Monday, November 06, 2006

Not A Time For Complacency

U.S. Democrats appear on smooth campaign ride

By Thomas Ferraro

WASHINGTON (Reuters) - Democrats, who have been known to bungle golden political opportunities, are holding their breath. With just days to go before voters could hand them control of the U.S. Congress, their ride has been relatively smooth.

Instead of shooting themselves in the foot, they have sat back and watched President George W. Bush's Republicans do the self destructing, dragged down by influence-peddling and sex scandals, the Iraq war and a slow response last year to Hurricane Katrina.

Democrats, by comparison, have sustained few self-inflicted wounds and suffered only a minor scrape last week with Sen. John Kerry's "botched joke" about Iraq.
The wheels may be falling off the GOP bandwagon, and indeed, even if they manage to eke out wins in both the Senate and House, they will be largely crippled in efforts to railroad legislation through the Democrats plus whatever moderate Republicans may jump ship of a lame duck President who's sure to screw up even more in the next two years, plus projected 2008 Senate races that will make this year look like fluff for the Republicans (including Liddy "The Joker" Dole (NC), Lamar! Alexander (TN), and Norm Coleman (MN), Wayne Allard (CO), Saxby Chambliss (GA), Susan Collins (ME), with possible races for open seats due to the retirement of Arlen Specter (PA), and Jim Bunning (KY)).

So anyway you slice it, even if you take the most ridiculous GOP projections...the Joker on Meet The Press yesterday actually suggested that the GOP would sweep the seven contested Senate elections AND pick up two Democratic seats...will show a severly crippled Republican congress, and far more likely, a split legislative branch (although I hold out hopes for the Senate. I believe the House is pretty much captured. People tend to vote emotionally for the House and intellectually for the Senate...something about gravitas....).

Even the McLaughlin Group, which, despite the inclusion of two diehard liberals and one liberal leaning moderate (Eleanor Clift, Lawrence O'Donnell, and Clarence Page, respectively), gives the Senate and the House to the Dems by a 4-1 and 3-2 majorities of five panelists.

I like that Pelosi has come out with a "First Hundred Hours" agenda, and support that concept. "Draining the GOP Swamp" is how it's been termed. So long as a) she keeps to it, which she should and b) it's not the same lip service that the GOP paid to the Contract On America.

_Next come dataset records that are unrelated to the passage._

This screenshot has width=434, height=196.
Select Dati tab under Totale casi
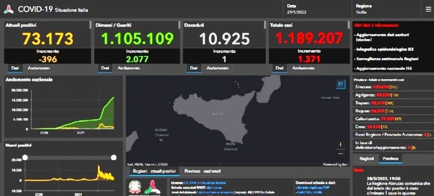click(x=279, y=68)
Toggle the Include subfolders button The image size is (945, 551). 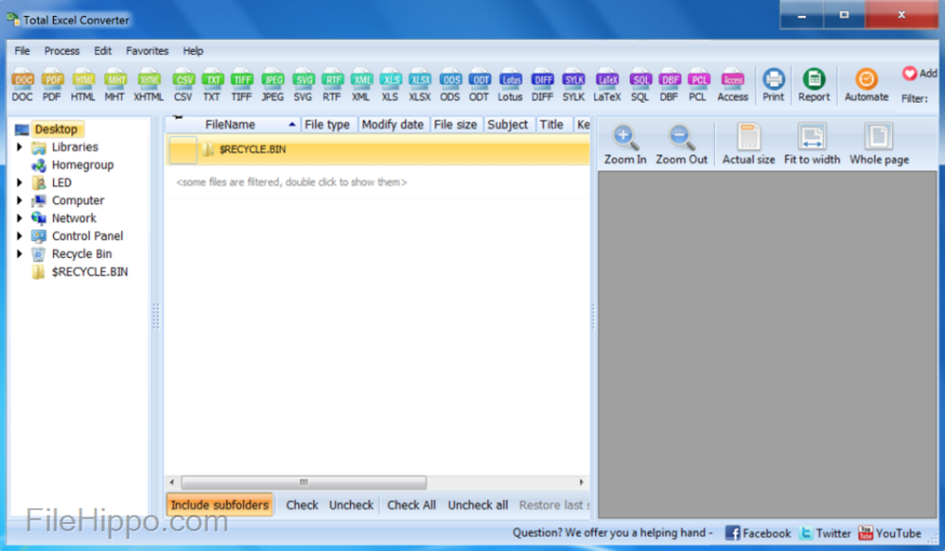coord(220,505)
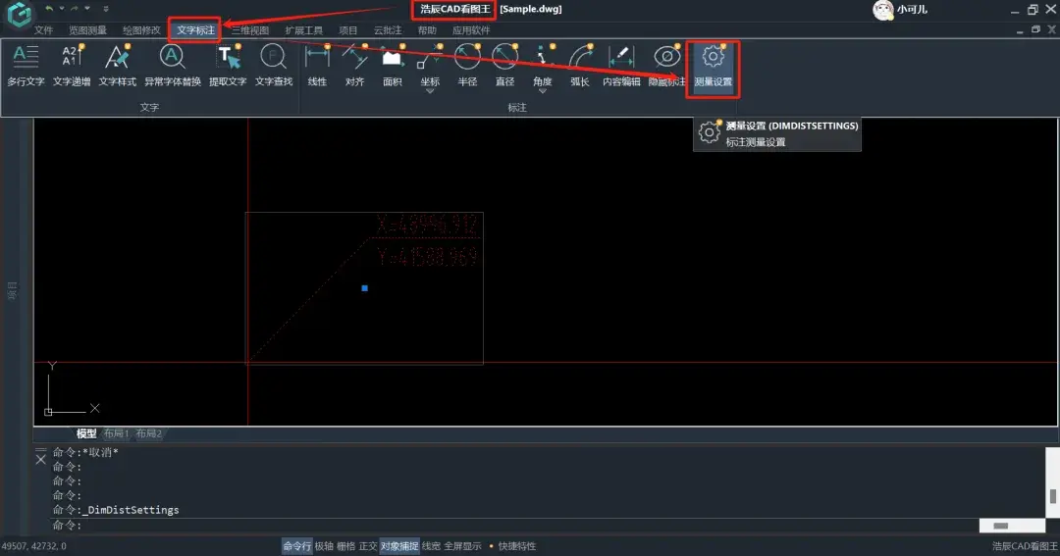Open the undo history dropdown arrow

[x=61, y=9]
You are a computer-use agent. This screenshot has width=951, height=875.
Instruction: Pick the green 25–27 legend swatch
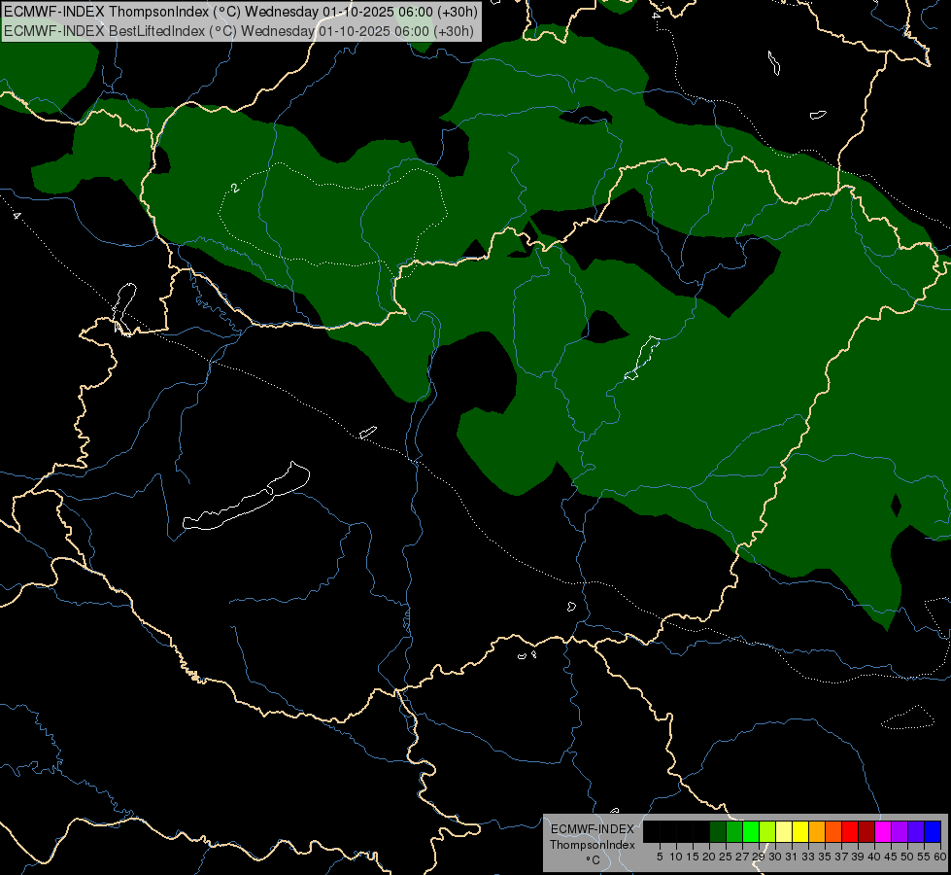[734, 831]
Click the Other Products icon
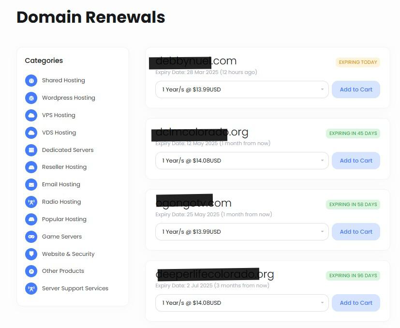Image resolution: width=400 pixels, height=328 pixels. pos(31,271)
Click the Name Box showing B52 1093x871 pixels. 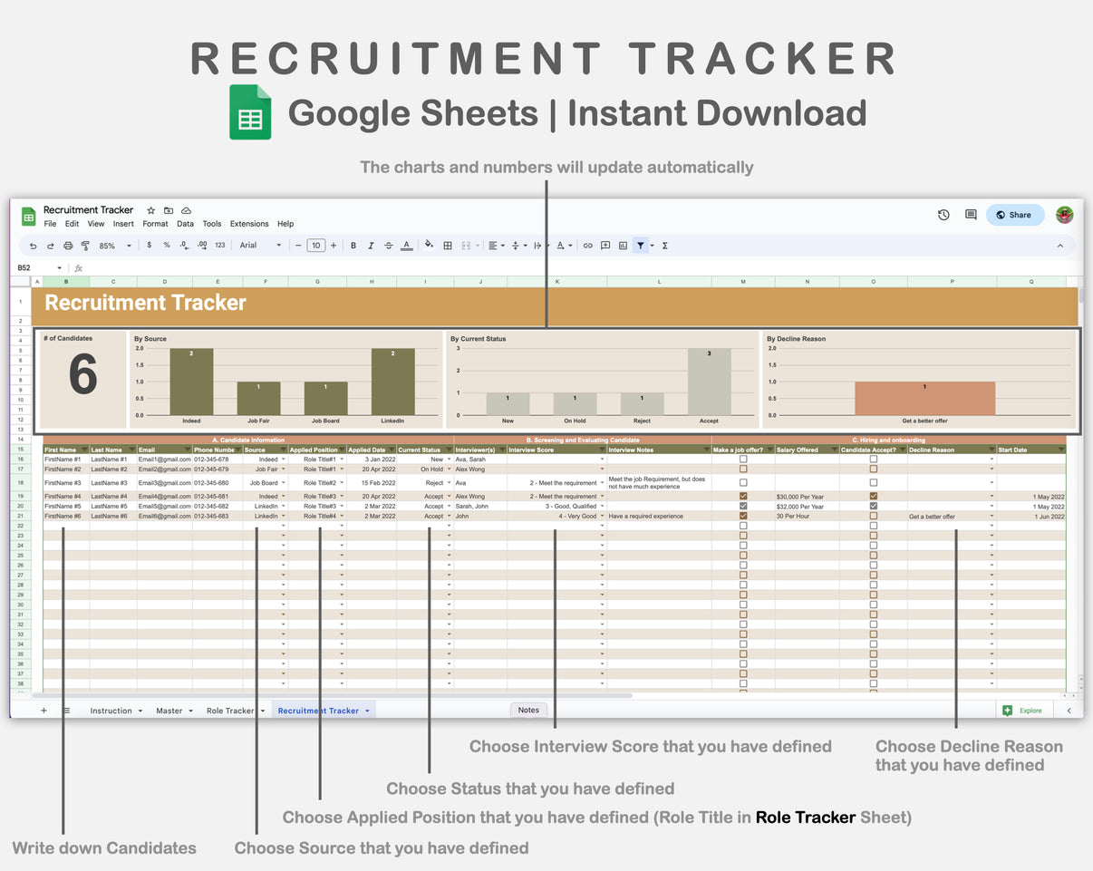coord(27,267)
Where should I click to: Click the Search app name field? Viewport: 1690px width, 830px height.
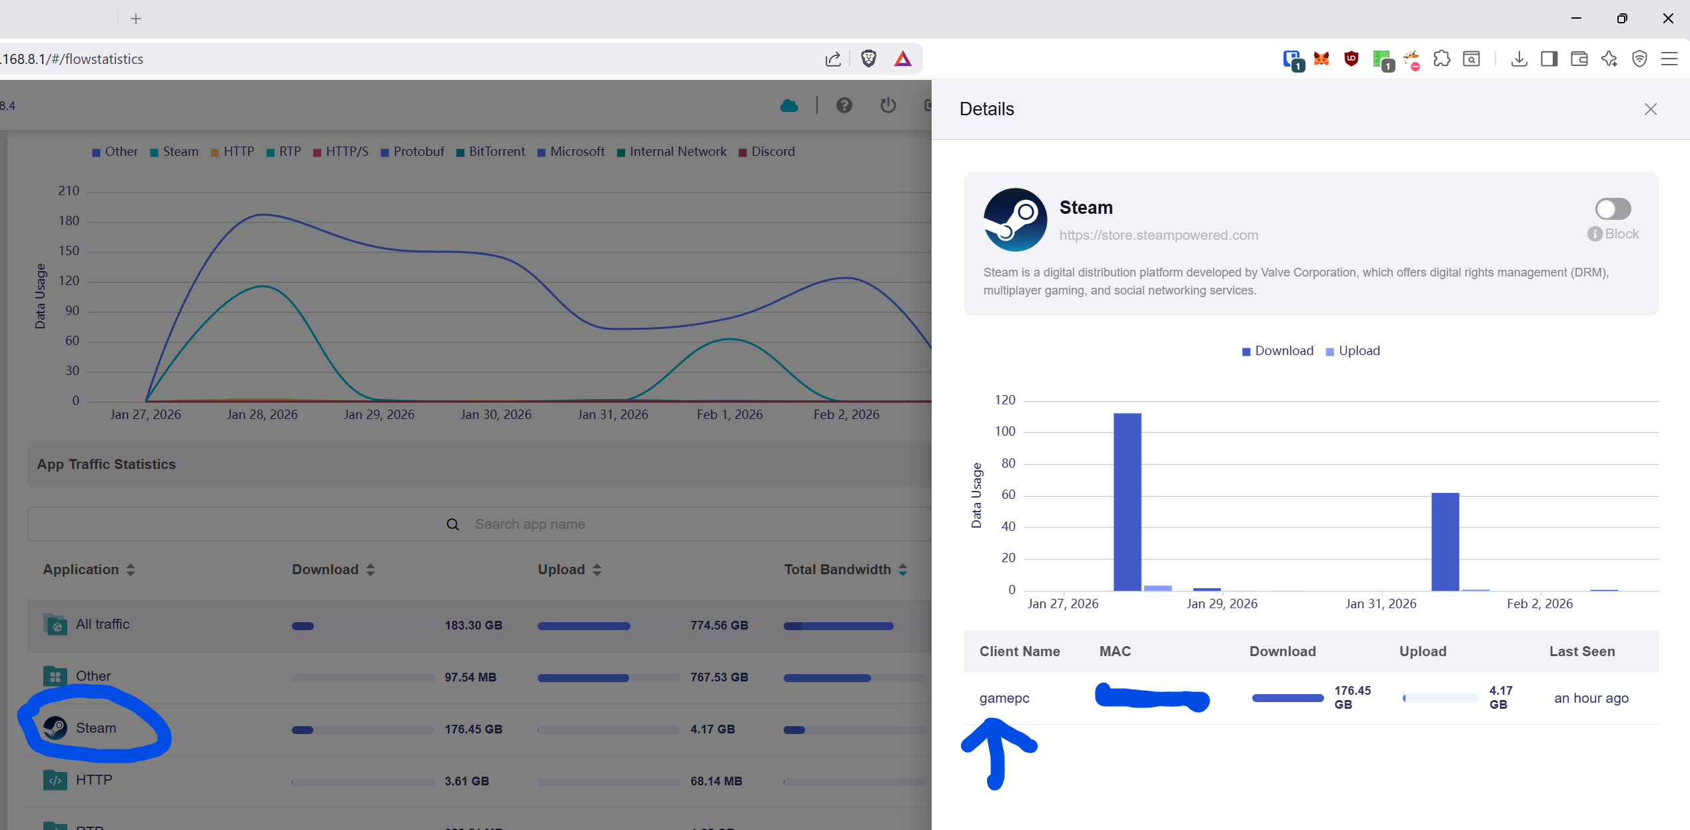(530, 524)
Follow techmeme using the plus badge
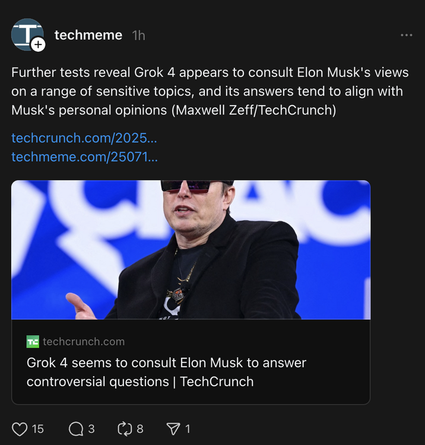This screenshot has height=445, width=425. [x=38, y=45]
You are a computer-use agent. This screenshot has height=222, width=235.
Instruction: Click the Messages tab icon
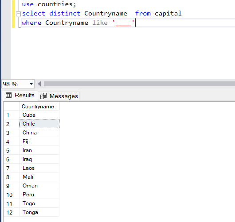click(43, 96)
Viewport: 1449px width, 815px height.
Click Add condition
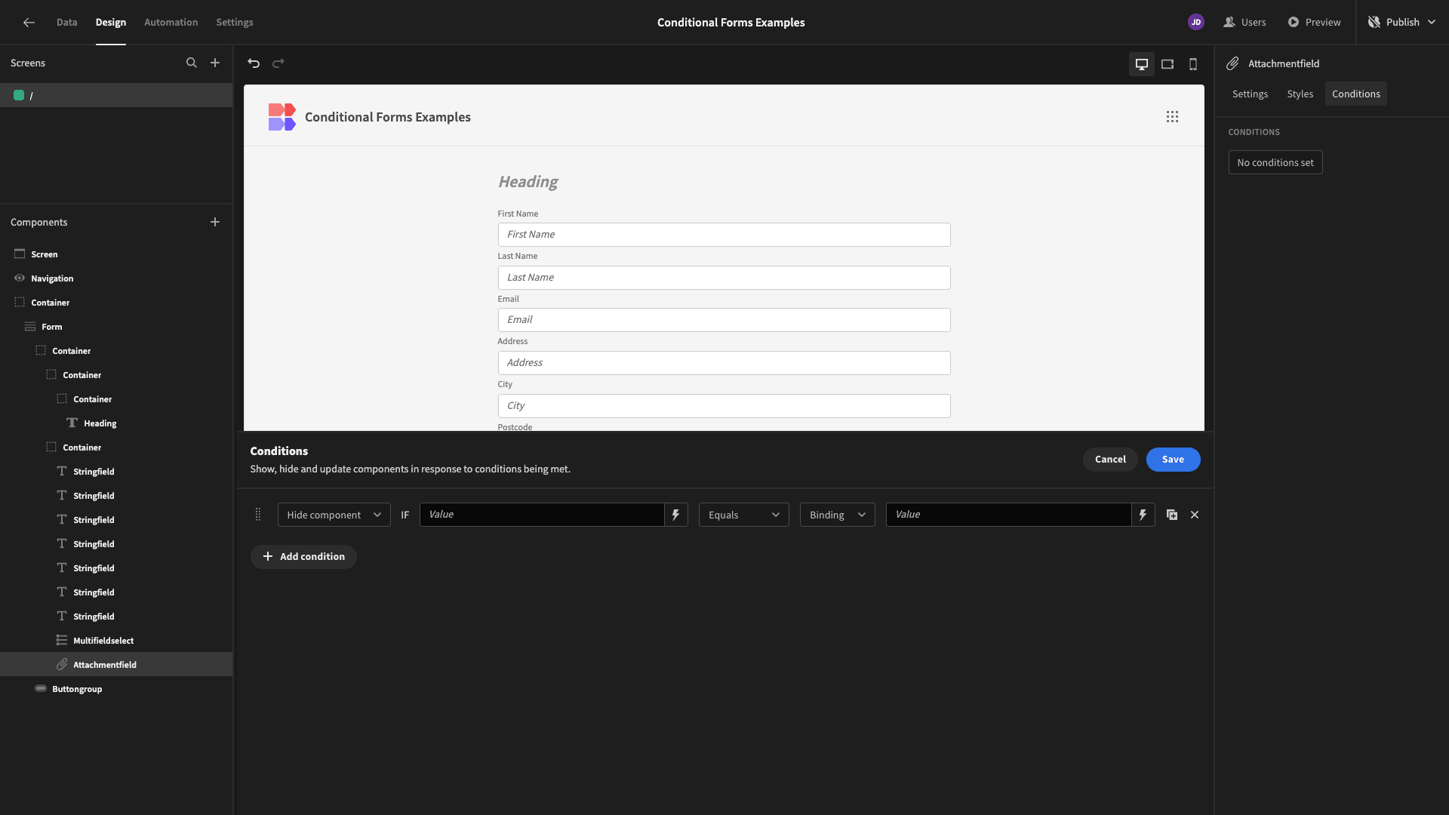303,556
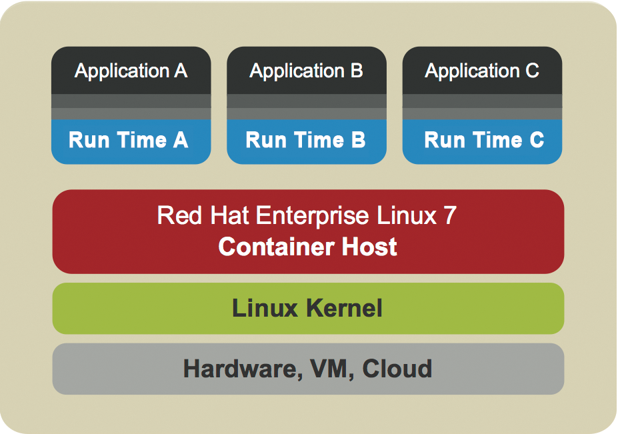Click the Hardware, VM, Cloud gray bar
This screenshot has height=434, width=618.
point(307,368)
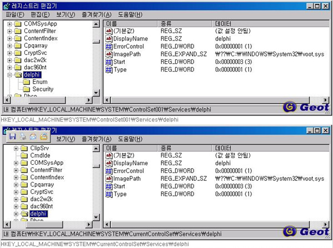
Task: Click the open folder icon in the image toolbar
Action: tap(43, 136)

That little flimflammery of political theatre, the COA and how the GOP made it DOA ASAP upon taking over the Congress, may have been the best thing to happen to the average American since Medicare. For one thing, the Contract as proposed would have devastated the American public, cutting services just ahead of the most troubled time the nation has ever known, the Bush presidency. Second, it showed middle American moderate voters that the Republicans were no more interested in them than the more corrupt Democrats in Congress. And finally, it destroyed Republican credibility as a party of responsibility and "morality", starting with Newt's temper tantrums, through the Livingston resignation, and on down to Denny Hastert's live-in, um, roommate, as well as his inability to police his own troops for pedophilia.

There's a lot at stake in this election, a lot more than usual. We need to get the vote out, even if you think your local election is a "safe" bet for progress and change. It's really important to make sure that Democrats win as many elections as possible, even if it means taking a gargantuan bite out of the Republican minority in Congress. We have to fix this country, and take it back for ourselves, for our children and for our freedom.